По дачному шоссе пошли мы на станцию и долго ожидали электричку. На платформе было полно народу, повсюду стояли узлы и чемоданы, корзины с яблоками и с грибами, чуть ли не у каждого в руке был осенний букет.
Прошёл товарный поезд в шестьдесят вагонов. У станции электровоз взревел, и Тузик разъярился.

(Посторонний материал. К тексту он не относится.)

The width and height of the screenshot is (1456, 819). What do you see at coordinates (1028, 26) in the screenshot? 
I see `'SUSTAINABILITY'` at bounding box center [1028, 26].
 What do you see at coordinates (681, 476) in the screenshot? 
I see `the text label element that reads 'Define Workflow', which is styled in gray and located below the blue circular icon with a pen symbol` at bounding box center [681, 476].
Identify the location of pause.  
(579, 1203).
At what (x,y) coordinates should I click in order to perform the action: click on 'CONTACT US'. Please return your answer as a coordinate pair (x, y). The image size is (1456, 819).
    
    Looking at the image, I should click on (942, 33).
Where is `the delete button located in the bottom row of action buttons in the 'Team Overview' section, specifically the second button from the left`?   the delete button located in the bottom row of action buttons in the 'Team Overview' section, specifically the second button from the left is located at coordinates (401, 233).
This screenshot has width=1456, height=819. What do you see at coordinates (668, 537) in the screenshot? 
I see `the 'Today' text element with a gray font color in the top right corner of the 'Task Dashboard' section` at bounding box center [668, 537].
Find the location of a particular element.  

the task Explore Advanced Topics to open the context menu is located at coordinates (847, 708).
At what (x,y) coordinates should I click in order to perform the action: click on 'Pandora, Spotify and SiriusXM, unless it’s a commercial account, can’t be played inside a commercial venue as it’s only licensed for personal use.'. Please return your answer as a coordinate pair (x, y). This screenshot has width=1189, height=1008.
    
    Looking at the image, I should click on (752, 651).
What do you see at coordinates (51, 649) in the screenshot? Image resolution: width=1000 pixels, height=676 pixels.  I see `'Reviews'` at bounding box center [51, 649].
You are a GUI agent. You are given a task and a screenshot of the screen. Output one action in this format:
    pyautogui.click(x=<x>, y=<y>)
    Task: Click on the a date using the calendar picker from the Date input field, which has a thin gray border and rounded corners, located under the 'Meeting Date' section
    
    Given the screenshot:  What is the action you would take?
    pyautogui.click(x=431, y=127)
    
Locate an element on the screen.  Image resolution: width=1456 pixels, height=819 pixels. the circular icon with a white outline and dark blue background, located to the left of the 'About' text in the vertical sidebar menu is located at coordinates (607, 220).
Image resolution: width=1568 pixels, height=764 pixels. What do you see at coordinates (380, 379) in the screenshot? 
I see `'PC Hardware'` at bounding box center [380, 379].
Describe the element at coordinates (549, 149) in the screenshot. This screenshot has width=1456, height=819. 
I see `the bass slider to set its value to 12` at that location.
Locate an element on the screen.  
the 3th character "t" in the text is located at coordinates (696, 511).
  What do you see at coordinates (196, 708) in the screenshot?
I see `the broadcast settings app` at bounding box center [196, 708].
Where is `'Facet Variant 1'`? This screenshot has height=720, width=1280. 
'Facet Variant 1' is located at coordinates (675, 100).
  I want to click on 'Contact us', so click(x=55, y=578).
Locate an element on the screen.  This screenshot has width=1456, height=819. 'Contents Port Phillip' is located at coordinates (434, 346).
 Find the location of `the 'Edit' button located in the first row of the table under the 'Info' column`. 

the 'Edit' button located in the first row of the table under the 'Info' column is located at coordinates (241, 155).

Он свирепо кидался на пролетающие вагоны, желая нагнать на них страху. Вагоны равнодушно мчались дальше.
— Ну, чего ты расстроился? — говорил мне Аким Ильич. — В твоей жизни будет ещё много собак.
Подошла электричка, забитая дачниками и вещами.
— И так яблоку негде упасть, — закричали на нас в тамбуре, — а эти с собакой!
— Не волнуйся, земляк! — кричал в ответ Аким Ильич. — Было б яблоко, а куда упасть, мы устроим.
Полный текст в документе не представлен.